Moine bouddhiste s'inclinant devant une personne décédée dans la gare de Shanxi Taiyuan |
« En 1988, j’étudiais le zen au Japon en compagnie d’autres pratiquants européens. Voyageant de temple en temple, nous arrivâmes au monastère d’Eiheiji dans la préfecture de Fukui, au nord de la grande île de Honshû. Bâti sur les pentes d’une montagne, cet immense monastère est l’un des deux sièges de l’école sôtô, la principale école du zen au Japon. L’abbé était alors un moine respecté du nom de Niwa Renpô. À l’époque, il était également le supérieur général de l’école. Les moines nous avaient avertis : Renpô, qui était âgé de plus de quatre-vingts ans, venait de subir une lourde opération chirurgicale. Il ne pouvait se joindre aux activités quotidiennes du monastère et nous ne pourrions le voir. Il se reposait dans ses appartements tout en haut de la montagne. Après quelques jours, nous fûmes cependant autorisés à venir brièvement le saluer, car nous le connaissions, nous l’avions rencontré quelques années auparavant en France. Une consigne nous fut cependant donnée : en sa présence, nous ne devions pas nous incliner ; le protocole supposerait qu’il en fasse autant et son état ne le permettait pas.

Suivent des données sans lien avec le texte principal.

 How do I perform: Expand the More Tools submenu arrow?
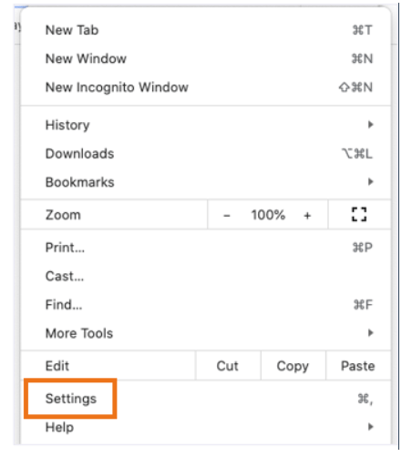tap(370, 333)
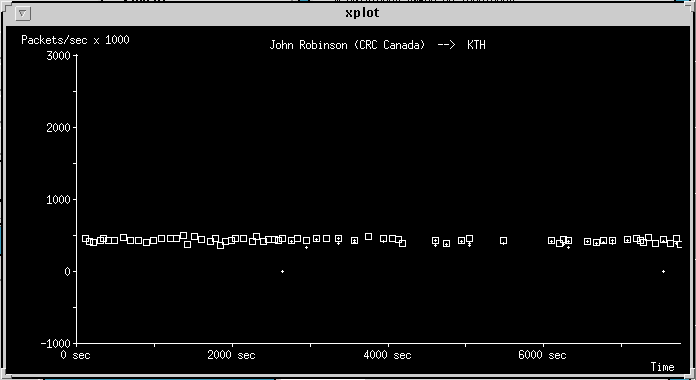Click the 1000 tick label on y-axis

59,199
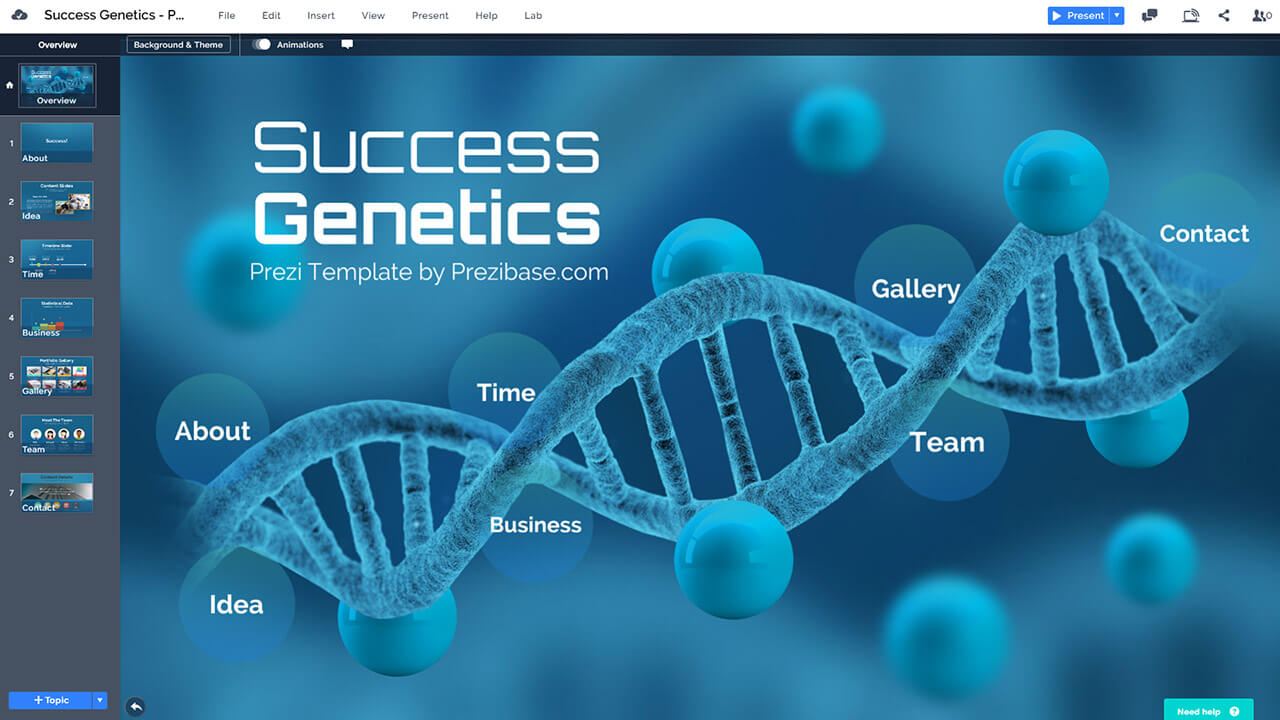Expand the Topic button dropdown arrow
This screenshot has height=720, width=1280.
pyautogui.click(x=99, y=700)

Le lendemain, par des corridors de bois serpentant sur le flanc de la montagne, nous rejoignîmes un salon attenant à ses appartements privés. Quelques minutes passèrent puis le vieux maître entra dans la pièce, soutenu par deux assistants. Il leur parla à voix basse, si basse qu’elle nous était à peine audible, et je sentis comme un flottement
Finalement, je compris : Renpô souhaitait se prosterner devant nous et demandait que l’on étende l’étoffe que l’on utilise à cet effet. Dans la voie des Éveillés, se prosterner réclame de se jeter de tout son long dans un geste d’abandon, ordinairement devant l’image d’un bouddha.
Mais la parole du maître ne se discute pas et l’un des assistants étendit la pièce de tissu. Deux personnes furent nécessaires pour l’aider à s’accroupir lentement, très lentement, jusqu’à ce que son front puisse toucher terre. Le relever fut terriblement laborieux. Dans la tradition zen, les prosternations vont par trois, et deux fois encore il fallut l’aider. À la fin, il repartit précautionneusement aux bras des moines, vieillard frêle et vacillant, sans avoir prononcé d’autres mots. Tout ce temps, nous étions restés debout, muets et immobiles. Quel choc ! Il était impensable qu’un homme malade et âgé puisse se prosterner de la sorte, encore plus s’il était le chef suprême de l’école sôtô et nous des étrangers qui n’étions rien, tout au plus des pèlerins de passage. Mais l’abbé avait puisé dans la vaillance et la tendresse, et toutes les attentes, toutes les convenances s’étaient brisées – d’un coup.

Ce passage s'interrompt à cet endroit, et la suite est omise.